**WHAT YOU WILL DO**
Copy verbatim the entries starting at the line that contains "Open the watch-on-wrist thumbnail" and ending at the line that contains "point(200,127)".

Records
··········

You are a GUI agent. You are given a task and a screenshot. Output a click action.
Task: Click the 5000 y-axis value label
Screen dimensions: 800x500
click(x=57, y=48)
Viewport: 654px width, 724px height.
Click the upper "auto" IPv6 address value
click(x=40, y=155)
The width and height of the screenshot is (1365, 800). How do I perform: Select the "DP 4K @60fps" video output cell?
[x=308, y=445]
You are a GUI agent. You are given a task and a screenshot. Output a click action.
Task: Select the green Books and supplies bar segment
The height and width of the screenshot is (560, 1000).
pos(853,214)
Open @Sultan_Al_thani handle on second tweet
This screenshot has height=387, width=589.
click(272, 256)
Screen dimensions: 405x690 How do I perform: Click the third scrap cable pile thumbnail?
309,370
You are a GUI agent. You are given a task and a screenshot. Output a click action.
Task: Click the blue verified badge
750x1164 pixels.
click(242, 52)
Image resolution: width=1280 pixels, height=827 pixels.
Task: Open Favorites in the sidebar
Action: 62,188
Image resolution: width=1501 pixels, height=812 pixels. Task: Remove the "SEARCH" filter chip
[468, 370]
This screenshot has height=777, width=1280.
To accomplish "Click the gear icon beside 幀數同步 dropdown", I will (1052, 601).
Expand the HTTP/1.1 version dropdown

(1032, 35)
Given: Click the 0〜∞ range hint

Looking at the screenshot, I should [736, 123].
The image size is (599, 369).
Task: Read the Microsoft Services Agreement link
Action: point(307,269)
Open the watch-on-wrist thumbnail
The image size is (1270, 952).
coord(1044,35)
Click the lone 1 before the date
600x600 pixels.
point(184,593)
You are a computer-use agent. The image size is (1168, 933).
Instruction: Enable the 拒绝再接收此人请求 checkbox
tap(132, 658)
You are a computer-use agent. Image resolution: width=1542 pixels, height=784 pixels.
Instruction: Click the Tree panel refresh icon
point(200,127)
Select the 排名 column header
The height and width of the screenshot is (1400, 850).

··········

**WORKED SOLUTION**
Open the watch-on-wrist thumbnail
The image size is (1270, 952).
coord(1044,35)
Click the lone 1 before the date
600x600 pixels.
point(184,593)
You are a computer-use agent. The image size is (1168, 933).
Instruction: Enable the 拒绝再接收此人请求 checkbox
tap(132, 658)
You are a computer-use agent. Image resolution: width=1542 pixels, height=784 pixels.
Instruction: Click the Tree panel refresh icon
point(200,127)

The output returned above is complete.